Entries:
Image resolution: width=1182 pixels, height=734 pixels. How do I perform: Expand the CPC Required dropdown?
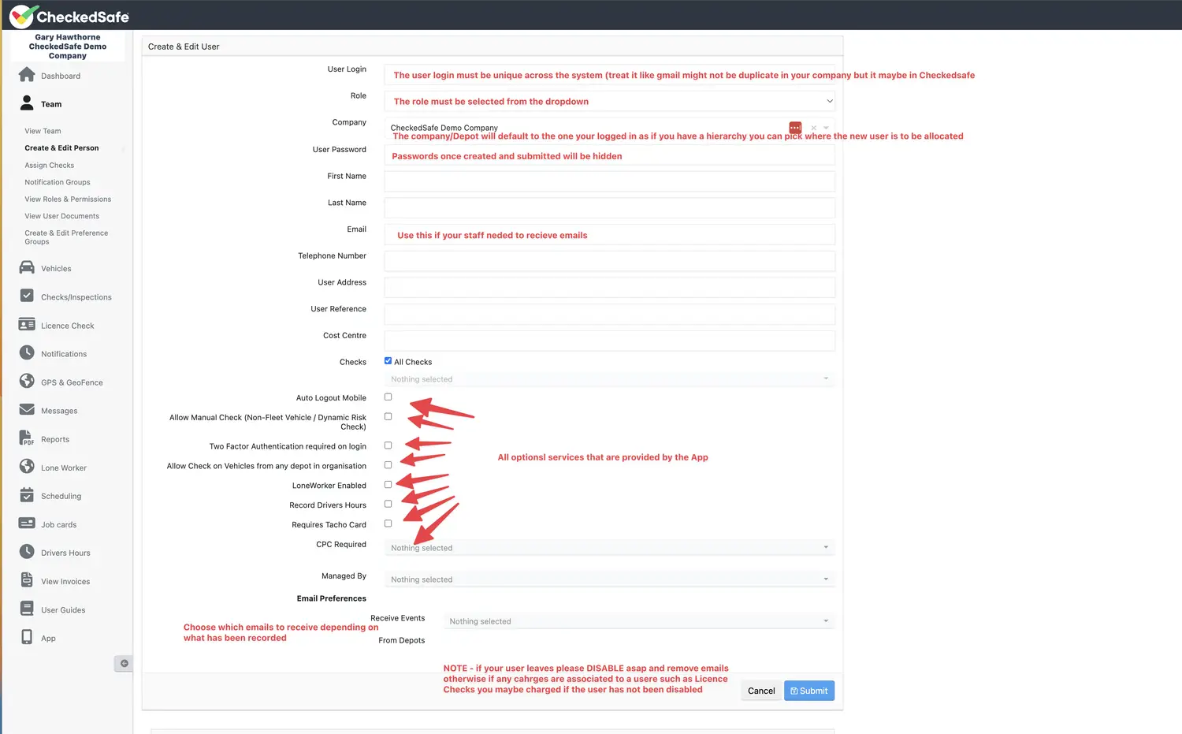point(607,546)
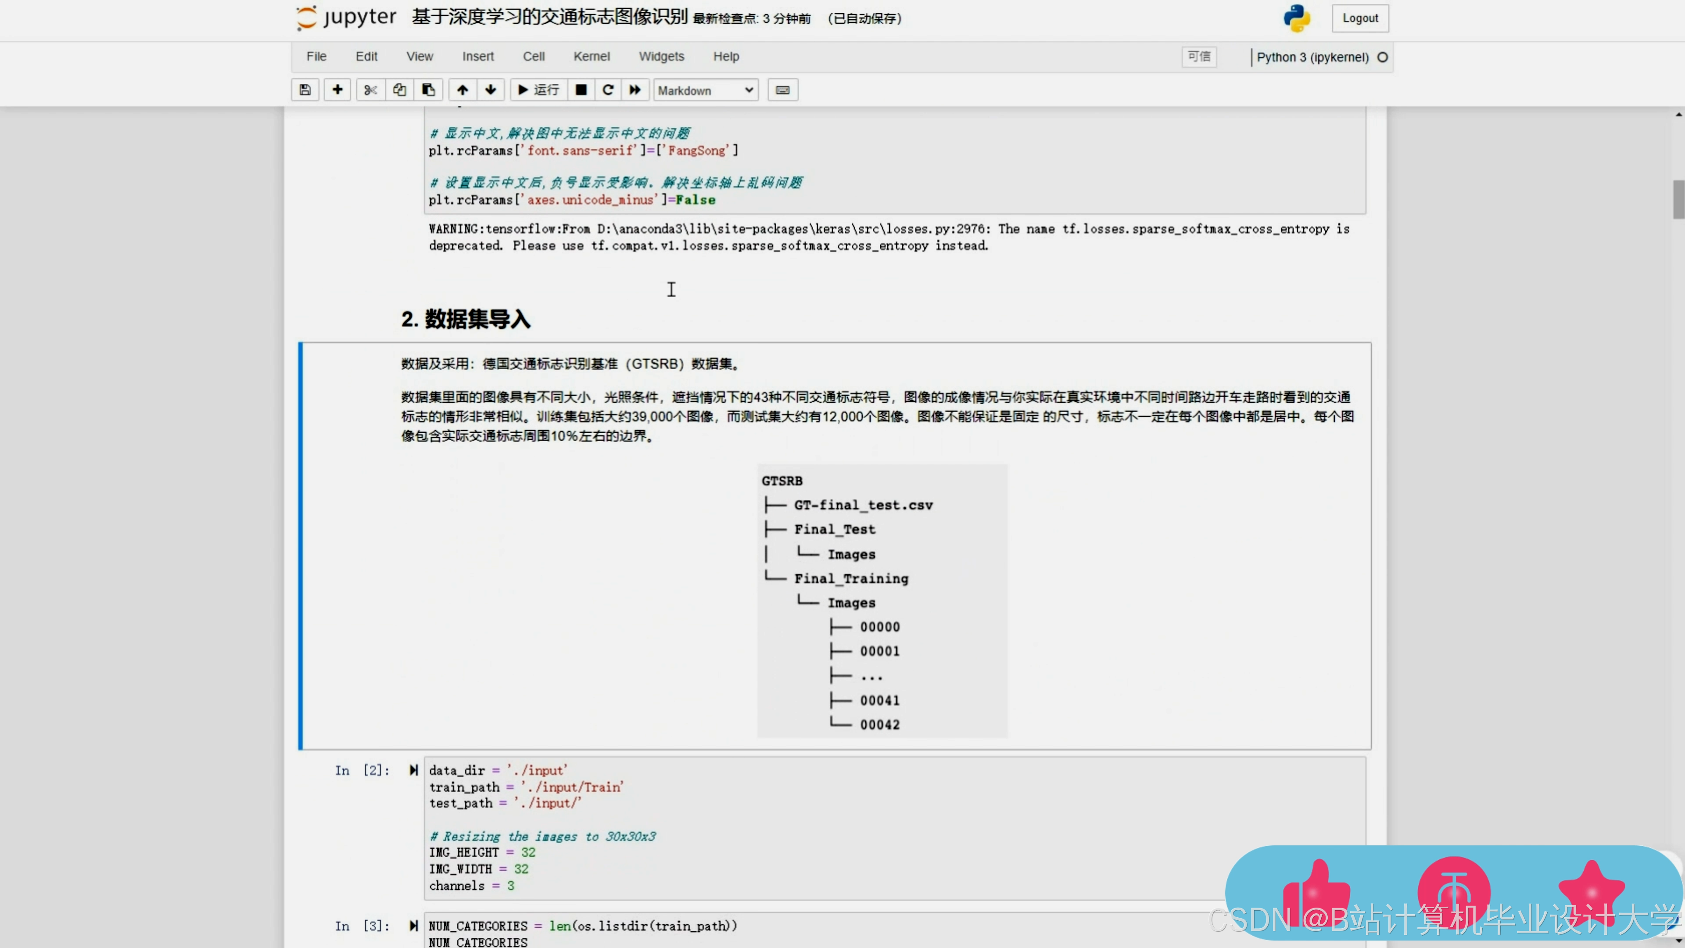Open the Kernel menu
Screen dimensions: 1685x948
pos(591,57)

Objective: Can you copy all of the rows above word for word, leaving the pictures out?

Task result:
Image resolution: width=1182 pixels, height=734 pixels. How do I perform: Expand the CPC Required dropdown?
point(607,546)
Open the Kernel menu
Screen dimensions: 1685x948
pos(591,57)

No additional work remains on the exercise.